Work task
Could you repeat, word for word, the line with "Toggle Like on the post" and every line after it in the records below, leaving out any pictures?

[[ Input data open ]]

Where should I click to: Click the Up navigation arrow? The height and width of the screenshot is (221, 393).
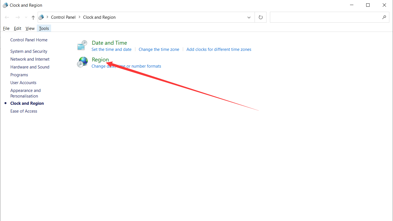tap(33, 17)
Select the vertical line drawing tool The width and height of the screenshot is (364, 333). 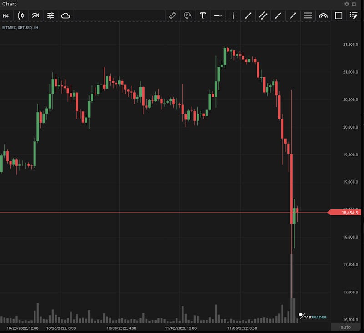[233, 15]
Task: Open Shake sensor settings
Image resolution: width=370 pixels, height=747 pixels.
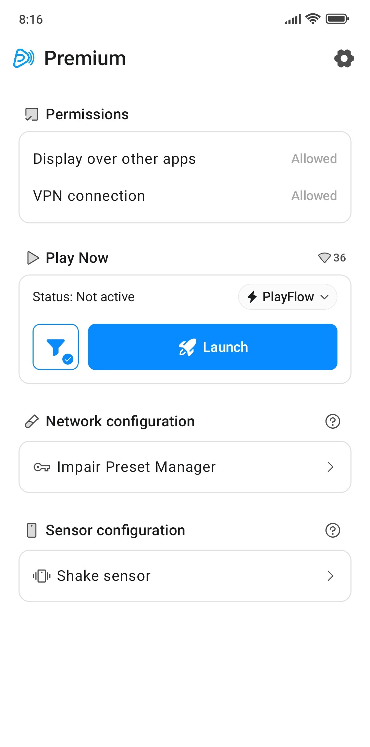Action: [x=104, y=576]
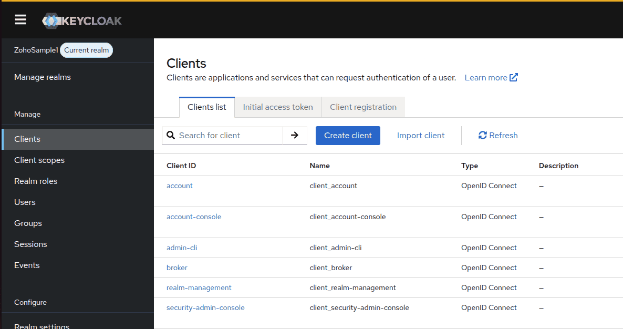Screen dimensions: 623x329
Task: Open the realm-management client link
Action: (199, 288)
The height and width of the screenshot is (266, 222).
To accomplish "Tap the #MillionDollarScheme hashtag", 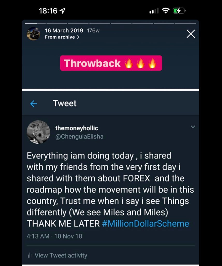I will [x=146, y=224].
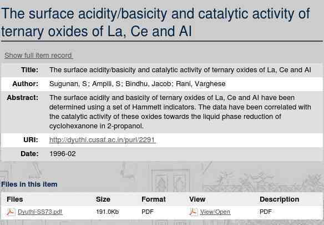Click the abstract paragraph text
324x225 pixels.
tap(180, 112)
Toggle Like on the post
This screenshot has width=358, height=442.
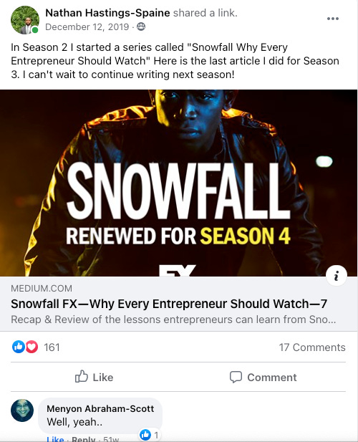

[[ Input data closed ]]

Exercise result
Toggle Like on the post
This screenshot has width=358, height=442.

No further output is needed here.